When thredUP started in 2009, “there was still a stigma in savings, something you might hide or say lip service,” Schultz said. âBut that has largely disappeared, especially among the younger generation. Our 2020 report found that 80% of Gen Z said there is no stigma in buying second-hand fashion. “
The resale market has changed the model of clothing buying and has given young consumers access to the branded clothing market, which can turn them into lifelong customers, said Barbara Kahn, professor of marketing at the Wharton School.
âIf you buy something knowing that you are potentially going to resell it, it affects your initial purchase and the resale affects your subsequent purchases because you could replace what you sold,â she said. âWhen we start to see some of the big brands participating, they will develop a product line that anticipates the resale model. “
To help other brands and retailers enter the resale business, thredUp has created a new division, Resale as a Service. Brands include Gap, Vera Bradley, Cuyana and Madewell, a division of J. Crew.

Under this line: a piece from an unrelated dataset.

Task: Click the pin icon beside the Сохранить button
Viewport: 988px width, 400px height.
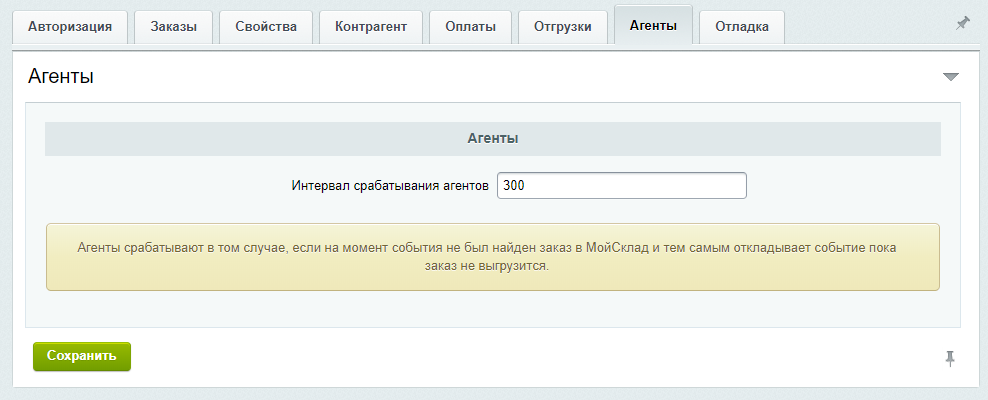Action: coord(949,358)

âWe have different types of partnership structures,â she said. âSome run cleaning loyalty programs while others have full resale stores where you can buy used items both online and in stores. Any resale is a good resale.
The most recent entry into the resale market is Nuuly Thrift, owned by Urban Outfitters, and launched as an iPhone app this fall. The Nuuly brand hopes to capitalize on the clothing rental service it launched in 2019. The global online clothing rental market reached a value of $ 1.26 billion in 2019, according to Business Wire, and is expected to reach over $ 2 billion by 2025.

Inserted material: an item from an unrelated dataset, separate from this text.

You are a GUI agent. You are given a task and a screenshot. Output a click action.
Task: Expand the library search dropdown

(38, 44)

âRetail is going to pivot into the everyone’s closet of part of the full price, resale and lease,â said Simeon Siegel, managing director and senior analyst, BMO Capital Markets. âIt’s interesting to see Urban being the first company to offer all three aspects of this ecosystem in one. “
With Nuuly Thrift, Urban hopes to increase its customer base to consumers who may not have tried the resale market but are loyal to their current brands, which also include Anthropologie, Free People, and Urban Outfitters.
âSince the emergence of e-commerce, many retailers and brands have had to grapple with the question: would you rather cannibalize yourself or let someone else do it for you,â Siegel said. âI don’t know yet if the resale is significant enough where there is a huge cannibalization factor. In the end, if done right, it will attract two separate customers. “
One incentive in the Nuuly model is Nuuly Cash, a 10% bonus given to customers who resell products of any of Urban’s brands. thredUP offers a similar incentive on its Cashout Marketplace, where customers can use the proceeds of their sales on specific brands to receive recall credit. Siegel likens the concept to a promotion.
âIt only works if the assortment is convincing enough,â he said. “To convince someone to turn around and use that cash back in the same system, you have to convince them that you have what they want to buy.”
Siegel compares the resale market to that of used cars. âThe success of resale over the next decade will depend on the ability of companies to convince people that buying resale clothing is just another way to participate in the ecosystem in the same way that no one else. shrinks from buying a certified pre-garment. owned car, âSiegel said.
The Future of Work is produced with support from the William Penn Foundation and the Lenfest Institute for Journalism. Editorial content is created independently of project donors.